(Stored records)
*** Begin section ***
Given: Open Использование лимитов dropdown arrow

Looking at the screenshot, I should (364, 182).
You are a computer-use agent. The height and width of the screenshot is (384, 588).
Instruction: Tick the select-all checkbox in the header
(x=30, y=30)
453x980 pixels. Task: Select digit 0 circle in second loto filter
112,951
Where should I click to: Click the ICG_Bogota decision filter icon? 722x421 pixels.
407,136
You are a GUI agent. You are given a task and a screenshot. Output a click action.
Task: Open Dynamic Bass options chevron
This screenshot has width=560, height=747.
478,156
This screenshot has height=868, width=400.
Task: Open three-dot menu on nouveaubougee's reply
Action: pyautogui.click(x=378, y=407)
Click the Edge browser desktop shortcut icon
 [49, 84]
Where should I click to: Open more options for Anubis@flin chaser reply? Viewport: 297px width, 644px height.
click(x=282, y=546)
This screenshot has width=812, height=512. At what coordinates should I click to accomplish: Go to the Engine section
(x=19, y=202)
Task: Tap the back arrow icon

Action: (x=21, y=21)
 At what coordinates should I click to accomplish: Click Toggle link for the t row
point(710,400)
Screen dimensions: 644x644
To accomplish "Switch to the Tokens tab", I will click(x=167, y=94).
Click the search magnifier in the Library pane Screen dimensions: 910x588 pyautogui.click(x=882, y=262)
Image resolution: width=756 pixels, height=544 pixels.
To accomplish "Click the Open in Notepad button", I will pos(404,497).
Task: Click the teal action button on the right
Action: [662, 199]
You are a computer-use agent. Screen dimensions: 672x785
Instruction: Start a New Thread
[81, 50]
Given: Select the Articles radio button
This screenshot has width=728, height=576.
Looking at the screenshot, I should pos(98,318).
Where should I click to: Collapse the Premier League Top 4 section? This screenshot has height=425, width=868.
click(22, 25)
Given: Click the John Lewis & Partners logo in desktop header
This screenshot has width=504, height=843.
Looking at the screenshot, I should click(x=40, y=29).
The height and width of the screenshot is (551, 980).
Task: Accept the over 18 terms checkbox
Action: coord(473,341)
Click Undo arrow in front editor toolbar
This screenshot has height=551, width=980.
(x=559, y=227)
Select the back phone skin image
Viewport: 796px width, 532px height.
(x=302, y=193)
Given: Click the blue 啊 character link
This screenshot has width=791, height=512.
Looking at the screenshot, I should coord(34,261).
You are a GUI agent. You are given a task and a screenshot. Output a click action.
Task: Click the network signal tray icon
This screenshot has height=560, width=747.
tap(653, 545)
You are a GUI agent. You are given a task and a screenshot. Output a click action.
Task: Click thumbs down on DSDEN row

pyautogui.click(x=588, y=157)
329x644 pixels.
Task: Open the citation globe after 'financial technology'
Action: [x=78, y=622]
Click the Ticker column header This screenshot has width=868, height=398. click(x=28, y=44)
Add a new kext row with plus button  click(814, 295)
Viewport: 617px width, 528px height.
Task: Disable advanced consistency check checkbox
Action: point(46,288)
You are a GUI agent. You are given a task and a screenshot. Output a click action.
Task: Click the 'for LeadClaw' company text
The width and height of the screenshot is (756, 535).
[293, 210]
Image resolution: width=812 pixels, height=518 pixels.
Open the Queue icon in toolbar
*** End section ***
What you are asked to do => The word to find is "resolution". Copy every line of the records that holds it.

Result for this task =>
Image resolution: width=756 pixels, height=544 pixels.
Image resolution: width=812 pixels, height=518 pixels.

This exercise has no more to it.